** Dataset records **
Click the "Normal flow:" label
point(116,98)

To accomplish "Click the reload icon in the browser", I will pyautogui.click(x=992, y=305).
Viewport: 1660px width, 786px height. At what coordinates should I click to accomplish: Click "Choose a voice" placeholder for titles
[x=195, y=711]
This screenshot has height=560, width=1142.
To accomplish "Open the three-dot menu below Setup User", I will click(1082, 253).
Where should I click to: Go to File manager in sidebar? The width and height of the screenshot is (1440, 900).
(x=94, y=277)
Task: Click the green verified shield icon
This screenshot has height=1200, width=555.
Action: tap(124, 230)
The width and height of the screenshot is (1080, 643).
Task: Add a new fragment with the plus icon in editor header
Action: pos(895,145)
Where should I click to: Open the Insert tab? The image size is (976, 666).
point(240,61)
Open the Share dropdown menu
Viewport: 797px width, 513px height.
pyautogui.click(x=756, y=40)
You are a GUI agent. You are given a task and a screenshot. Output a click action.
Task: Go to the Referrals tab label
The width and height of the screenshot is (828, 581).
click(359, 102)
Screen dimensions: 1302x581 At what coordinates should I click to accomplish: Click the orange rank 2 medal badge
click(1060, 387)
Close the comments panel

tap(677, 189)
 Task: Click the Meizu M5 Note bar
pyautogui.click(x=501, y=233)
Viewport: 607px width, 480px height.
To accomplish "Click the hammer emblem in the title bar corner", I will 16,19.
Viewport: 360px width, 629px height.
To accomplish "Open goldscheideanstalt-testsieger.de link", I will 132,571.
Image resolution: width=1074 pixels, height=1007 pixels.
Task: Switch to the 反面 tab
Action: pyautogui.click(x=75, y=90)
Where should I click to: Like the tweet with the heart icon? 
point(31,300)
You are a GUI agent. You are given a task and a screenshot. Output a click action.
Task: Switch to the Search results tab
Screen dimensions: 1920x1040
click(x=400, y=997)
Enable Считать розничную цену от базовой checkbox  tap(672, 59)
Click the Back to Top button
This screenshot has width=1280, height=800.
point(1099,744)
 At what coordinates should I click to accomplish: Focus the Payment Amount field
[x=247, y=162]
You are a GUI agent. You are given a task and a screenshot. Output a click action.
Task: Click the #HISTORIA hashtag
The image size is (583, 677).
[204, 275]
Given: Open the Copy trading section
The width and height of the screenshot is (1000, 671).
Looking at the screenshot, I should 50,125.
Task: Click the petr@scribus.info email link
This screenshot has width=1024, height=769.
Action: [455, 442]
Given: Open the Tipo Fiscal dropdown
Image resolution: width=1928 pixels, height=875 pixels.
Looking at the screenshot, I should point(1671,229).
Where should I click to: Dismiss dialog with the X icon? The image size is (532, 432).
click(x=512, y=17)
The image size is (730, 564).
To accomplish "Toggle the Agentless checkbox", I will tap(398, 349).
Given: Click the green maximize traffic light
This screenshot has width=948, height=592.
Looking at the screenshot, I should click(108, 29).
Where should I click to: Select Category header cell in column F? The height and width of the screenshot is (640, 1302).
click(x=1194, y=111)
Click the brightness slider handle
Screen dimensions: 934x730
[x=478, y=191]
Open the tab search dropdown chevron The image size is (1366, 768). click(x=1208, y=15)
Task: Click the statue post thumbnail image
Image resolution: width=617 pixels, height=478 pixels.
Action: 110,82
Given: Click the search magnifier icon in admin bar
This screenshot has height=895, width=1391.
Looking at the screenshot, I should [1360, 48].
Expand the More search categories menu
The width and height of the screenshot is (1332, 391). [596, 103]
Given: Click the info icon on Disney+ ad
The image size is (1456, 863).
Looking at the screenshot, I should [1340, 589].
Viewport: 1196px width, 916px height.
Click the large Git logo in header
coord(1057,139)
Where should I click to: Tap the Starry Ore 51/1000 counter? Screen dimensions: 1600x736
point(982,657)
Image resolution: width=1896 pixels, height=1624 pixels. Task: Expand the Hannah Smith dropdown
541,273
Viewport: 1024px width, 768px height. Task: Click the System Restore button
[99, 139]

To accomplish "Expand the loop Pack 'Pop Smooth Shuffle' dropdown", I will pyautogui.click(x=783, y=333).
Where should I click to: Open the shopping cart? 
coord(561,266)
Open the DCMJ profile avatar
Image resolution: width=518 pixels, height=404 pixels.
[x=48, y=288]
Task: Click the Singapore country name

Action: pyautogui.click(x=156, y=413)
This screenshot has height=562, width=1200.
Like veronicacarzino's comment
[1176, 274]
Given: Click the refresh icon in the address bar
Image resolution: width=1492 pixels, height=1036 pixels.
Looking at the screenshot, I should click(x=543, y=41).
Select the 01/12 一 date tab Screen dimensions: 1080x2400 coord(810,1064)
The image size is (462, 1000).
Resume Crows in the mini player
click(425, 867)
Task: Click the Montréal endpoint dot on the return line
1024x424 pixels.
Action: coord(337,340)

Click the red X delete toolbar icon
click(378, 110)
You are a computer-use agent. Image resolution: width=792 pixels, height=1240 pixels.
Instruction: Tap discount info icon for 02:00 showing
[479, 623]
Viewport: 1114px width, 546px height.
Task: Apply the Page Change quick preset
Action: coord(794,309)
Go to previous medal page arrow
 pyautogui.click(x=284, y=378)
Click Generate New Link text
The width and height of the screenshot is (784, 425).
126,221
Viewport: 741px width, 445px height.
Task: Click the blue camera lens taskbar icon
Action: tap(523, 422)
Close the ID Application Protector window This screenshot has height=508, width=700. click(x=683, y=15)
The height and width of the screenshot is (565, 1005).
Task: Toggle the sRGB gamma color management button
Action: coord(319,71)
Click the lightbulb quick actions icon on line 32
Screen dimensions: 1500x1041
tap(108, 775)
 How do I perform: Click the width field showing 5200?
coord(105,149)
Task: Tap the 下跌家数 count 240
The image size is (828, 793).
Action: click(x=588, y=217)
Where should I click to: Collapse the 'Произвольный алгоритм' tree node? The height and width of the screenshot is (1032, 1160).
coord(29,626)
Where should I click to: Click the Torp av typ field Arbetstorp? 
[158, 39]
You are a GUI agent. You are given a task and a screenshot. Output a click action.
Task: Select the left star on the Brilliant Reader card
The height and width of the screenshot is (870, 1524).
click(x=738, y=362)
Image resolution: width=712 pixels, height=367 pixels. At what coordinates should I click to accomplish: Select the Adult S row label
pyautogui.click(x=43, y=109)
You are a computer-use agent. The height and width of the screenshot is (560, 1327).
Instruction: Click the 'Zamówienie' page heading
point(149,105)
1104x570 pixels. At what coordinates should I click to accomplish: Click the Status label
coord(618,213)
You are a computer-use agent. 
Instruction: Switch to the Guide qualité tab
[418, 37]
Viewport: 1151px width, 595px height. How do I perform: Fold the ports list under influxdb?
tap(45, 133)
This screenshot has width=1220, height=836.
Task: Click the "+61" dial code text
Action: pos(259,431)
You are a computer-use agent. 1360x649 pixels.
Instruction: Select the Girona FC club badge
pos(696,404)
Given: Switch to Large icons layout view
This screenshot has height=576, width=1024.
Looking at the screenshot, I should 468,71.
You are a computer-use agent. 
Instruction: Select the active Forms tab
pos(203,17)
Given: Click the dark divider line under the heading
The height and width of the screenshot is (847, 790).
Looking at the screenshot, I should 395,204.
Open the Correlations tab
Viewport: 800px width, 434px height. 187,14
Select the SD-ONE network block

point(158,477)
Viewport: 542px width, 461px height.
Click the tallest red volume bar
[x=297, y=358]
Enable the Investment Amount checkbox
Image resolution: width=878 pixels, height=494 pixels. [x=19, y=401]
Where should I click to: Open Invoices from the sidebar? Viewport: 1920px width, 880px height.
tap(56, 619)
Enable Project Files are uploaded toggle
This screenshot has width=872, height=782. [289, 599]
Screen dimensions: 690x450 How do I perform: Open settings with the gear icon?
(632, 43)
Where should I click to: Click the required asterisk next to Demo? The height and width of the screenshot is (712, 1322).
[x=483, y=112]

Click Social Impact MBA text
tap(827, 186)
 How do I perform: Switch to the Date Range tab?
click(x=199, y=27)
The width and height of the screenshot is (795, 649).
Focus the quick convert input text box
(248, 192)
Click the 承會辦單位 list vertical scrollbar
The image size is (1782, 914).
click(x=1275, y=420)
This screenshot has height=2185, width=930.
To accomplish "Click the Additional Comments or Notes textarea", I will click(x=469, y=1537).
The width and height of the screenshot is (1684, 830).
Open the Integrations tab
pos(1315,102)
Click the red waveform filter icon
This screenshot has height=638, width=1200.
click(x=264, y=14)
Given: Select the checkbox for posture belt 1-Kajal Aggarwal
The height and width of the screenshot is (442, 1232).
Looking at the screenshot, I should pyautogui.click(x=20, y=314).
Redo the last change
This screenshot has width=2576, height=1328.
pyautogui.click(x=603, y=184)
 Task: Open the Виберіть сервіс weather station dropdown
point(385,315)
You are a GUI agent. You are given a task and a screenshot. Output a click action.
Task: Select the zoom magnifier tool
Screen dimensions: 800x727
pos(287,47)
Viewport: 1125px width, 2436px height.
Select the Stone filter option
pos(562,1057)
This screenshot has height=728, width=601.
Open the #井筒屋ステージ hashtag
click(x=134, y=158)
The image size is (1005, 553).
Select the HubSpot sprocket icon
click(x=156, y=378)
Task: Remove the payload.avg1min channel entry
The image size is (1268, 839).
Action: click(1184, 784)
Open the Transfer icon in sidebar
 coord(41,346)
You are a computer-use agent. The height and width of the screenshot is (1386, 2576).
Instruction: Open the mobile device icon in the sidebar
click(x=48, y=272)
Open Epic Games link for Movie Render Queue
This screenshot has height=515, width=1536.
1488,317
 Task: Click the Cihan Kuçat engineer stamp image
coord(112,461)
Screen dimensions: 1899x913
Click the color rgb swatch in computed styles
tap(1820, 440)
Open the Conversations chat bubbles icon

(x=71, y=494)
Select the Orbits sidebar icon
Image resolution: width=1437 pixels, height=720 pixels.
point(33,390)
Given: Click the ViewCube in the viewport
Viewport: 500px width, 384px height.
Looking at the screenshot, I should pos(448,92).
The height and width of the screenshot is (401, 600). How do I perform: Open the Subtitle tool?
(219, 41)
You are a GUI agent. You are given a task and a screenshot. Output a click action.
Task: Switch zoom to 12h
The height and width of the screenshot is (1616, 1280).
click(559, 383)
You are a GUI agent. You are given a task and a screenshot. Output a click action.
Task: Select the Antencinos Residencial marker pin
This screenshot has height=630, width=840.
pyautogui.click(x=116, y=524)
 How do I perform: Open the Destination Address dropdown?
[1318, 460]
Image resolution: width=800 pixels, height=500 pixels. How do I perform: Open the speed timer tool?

** Work request **
One stretch of the lines above is wanted, from the line that contains "This screenshot has height=562, width=1200." through the line that contains "The image size is (462, 1000).". Output it exactly.

** Exercise solution **
This screenshot has height=562, width=1200.
Like veronicacarzino's comment
[1176, 274]
Given: Click the refresh icon in the address bar
Image resolution: width=1492 pixels, height=1036 pixels.
Looking at the screenshot, I should click(x=543, y=41).
Select the 01/12 一 date tab Screen dimensions: 1080x2400 coord(810,1064)
The image size is (462, 1000).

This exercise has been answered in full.